Chambre criminelle - Formation restreinte hors RNSM/NA

Publié au Bulletin

ECLI:FR:CCASS:2022:CR01315

Titres et sommaires

UNION EUROPEENNE - Données de connexion - Règles de conservation et d'accès aux données - Injonction tendant à la conservation rapide des données - Conditions - Contrôle par une juridiction ou une entité administrative indépendante - Juge d'instruction - Contrôle effectif de la durée et du périmètre de l'accès aux données - Nécessité

Il se déduit de l'article 15, § 1, de la directive 2002/58/CE du 12 juillet 2002 concernant le traitement des données à caractère personnel et la protection de la vie privée dans le secteur des communications, telle que modifiée par la directive 2009/136/CE du Parlement européen et du Conseil du 25 novembre 2009, lu à la lumière des articles 7, 8 et 11, ainsi que de l'article 52, § 1, de la Charte des droits fondamentaux de l'Union européenne, que si le juge d'instruction est habilité à contrôler l'accès par les enquêteurs aux données de trafic et de localisation régulièrement conservées par les opérateurs de télécommunications, il doit résulter des pièces de l'information que cet accès a été réalisé sous le contrôle effectif de ce magistrat et selon les modalités qu'il a autorisées, s'agissant de la durée et du périmètre de celui-ci. Encourt dès lors la cassation l'arrêt qui écarte la nullité des réquisitions délivrées par les enquêteurs alors que la Cour de cassation est en mesure de s'assurer, par l'examen de la procédure dont elle a le contrôle, qu'il ne résulte d'aucune pièce que le magistrat instructeur, qui a délivré une commission rogatoire rédigée en des termes généraux, ait autorisé les officiers de police judiciaire à procéder aux réquisitions adressées aux opérateurs de télécommunications

Texte de la décision

N° F 21-87.397 F-B

N° 01315


ODVS
25 OCTOBRE 2022


CASSATION


M. BONNAL président,








R É P U B L I Q U E F R A N Ç A I S E
________________________________________


AU NOM DU PEUPLE FRANÇAIS
_________________________


ARRÊT DE LA COUR DE CASSATION, CHAMBRE CRIMINELLE,
DU 25 OCTOBRE 2022



M. [S] [R] a formé un pourvoi contre l'arrêt de la chambre de l'instruction de la cour d'appel de Paris, 6e section, en date du 2 décembre 2021, qui, dans l'information suivie contre lui des chefs de blanchiment aggravé, associations de malfaiteurs, recel en bande organisée, non justification de ressources, a prononcé sur sa demande d'annulation de pièces de la procédure.

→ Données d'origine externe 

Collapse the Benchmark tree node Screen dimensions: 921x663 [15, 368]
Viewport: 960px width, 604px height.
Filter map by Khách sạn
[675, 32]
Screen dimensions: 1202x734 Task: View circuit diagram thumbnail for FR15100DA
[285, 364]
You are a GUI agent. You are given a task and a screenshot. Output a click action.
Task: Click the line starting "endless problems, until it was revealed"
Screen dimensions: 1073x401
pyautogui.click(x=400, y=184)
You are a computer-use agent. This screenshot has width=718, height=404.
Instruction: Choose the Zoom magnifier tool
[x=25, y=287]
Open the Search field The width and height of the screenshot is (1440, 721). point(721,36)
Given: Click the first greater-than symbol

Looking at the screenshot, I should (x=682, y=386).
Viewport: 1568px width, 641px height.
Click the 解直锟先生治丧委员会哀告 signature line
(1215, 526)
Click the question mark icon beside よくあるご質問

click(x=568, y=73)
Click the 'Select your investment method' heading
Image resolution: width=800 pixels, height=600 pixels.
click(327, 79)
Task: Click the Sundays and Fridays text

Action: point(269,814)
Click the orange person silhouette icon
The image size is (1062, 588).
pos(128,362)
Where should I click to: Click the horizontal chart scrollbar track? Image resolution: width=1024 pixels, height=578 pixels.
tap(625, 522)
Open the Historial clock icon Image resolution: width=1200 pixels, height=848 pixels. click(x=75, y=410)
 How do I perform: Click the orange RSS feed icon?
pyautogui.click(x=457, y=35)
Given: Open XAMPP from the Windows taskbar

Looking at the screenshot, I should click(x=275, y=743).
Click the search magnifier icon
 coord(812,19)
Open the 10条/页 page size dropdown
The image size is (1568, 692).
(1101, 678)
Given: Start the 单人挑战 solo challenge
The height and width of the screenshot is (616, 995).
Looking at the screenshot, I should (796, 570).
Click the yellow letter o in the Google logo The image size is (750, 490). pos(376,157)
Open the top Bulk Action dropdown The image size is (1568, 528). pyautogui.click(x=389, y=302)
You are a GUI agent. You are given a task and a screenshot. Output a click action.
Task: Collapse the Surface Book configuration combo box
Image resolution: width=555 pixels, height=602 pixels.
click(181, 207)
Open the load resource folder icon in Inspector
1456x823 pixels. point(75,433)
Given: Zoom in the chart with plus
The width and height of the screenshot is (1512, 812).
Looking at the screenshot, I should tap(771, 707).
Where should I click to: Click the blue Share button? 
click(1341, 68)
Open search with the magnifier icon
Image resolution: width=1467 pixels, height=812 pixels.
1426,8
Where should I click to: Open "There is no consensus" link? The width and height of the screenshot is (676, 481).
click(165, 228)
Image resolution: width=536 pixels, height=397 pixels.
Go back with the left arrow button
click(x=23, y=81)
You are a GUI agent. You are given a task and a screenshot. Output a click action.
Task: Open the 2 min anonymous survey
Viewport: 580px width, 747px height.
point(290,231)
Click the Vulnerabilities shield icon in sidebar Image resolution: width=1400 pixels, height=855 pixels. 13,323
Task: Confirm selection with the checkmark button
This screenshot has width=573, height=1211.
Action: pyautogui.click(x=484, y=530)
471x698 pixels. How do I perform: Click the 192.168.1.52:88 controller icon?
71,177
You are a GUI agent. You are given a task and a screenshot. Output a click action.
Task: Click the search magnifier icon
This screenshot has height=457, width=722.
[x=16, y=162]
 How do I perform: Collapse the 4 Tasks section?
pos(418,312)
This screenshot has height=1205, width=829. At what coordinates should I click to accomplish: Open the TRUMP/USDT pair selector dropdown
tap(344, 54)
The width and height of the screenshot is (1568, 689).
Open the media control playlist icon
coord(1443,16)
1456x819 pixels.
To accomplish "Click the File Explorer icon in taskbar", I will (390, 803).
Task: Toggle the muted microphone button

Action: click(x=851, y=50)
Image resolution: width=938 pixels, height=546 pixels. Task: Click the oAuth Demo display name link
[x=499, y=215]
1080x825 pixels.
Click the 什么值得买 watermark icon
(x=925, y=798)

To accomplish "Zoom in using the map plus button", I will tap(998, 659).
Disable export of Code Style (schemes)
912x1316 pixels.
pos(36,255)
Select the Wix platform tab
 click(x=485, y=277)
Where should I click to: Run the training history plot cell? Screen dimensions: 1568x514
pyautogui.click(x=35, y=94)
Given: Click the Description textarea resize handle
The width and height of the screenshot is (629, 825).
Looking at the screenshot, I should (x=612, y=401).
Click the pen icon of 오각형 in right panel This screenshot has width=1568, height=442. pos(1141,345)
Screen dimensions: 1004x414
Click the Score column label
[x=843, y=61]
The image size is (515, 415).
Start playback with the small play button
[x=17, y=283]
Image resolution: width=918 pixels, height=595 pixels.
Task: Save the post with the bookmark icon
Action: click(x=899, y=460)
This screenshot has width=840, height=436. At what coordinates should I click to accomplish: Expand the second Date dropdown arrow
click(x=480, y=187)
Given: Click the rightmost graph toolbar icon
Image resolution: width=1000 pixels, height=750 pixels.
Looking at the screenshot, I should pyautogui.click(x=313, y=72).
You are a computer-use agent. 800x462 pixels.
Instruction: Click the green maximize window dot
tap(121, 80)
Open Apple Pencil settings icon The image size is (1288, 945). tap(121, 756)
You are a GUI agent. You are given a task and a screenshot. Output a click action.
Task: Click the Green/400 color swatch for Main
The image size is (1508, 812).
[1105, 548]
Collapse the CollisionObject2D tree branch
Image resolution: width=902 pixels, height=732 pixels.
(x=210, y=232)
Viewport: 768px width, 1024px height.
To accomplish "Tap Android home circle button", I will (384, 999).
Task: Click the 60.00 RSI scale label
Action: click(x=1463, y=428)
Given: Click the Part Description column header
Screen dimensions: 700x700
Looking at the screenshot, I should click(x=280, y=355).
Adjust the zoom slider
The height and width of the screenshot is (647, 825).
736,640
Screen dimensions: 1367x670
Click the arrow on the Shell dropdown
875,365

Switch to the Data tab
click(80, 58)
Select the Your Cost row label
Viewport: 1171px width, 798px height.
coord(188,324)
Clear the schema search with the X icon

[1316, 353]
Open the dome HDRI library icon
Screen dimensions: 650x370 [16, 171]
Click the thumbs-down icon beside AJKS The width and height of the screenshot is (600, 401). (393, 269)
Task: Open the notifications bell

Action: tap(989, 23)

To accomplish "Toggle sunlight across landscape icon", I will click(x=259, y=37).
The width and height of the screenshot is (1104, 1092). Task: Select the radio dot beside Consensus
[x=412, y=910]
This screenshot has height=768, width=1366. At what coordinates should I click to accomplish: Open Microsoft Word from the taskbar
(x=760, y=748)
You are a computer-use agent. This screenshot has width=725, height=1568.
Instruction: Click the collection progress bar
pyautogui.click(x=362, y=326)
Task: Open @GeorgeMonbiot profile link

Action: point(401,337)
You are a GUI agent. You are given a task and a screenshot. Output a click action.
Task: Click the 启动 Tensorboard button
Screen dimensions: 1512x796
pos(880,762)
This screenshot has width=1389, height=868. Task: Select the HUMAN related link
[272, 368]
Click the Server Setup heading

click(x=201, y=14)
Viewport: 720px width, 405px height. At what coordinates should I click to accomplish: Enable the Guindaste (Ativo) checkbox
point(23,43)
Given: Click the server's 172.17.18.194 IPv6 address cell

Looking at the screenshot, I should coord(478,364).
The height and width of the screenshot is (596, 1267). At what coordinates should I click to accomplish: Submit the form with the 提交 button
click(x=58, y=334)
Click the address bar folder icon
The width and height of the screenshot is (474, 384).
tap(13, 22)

Par ordonnance en date du 21 mars 2022, le président de la chambre criminelle a prescrit l'examen immédiat du pourvoi.

Un mémoire a été produit.

Sur le rapport de Mme Labrousse, conseiller, les observations de la SCP Thouvenin, Coudray et Grévy, avocat de M. [S] [R], et les conclusions de M. Croizier, avocat général, après débats en l'audience publique du 27 septembre 2022 où étaient présents M. Bonnal, président, Mme Labrousse, conseiller rapporteur, Mme Ménotti, conseiller de la chambre, M. Croizier, avocat général, et Mme Dang Van Sung, greffier de chambre,

la chambre criminelle de la Cour de cassation, composée en application de l'article 567-1-1 du code de procédure pénale, des président et conseillers précités, après en avoir délibéré conformément à la loi, a rendu le présent arrêt.

Faits et procédure

1. Il résulte de l'arrêt attaqué et des pièces de la procédure ce qui suit.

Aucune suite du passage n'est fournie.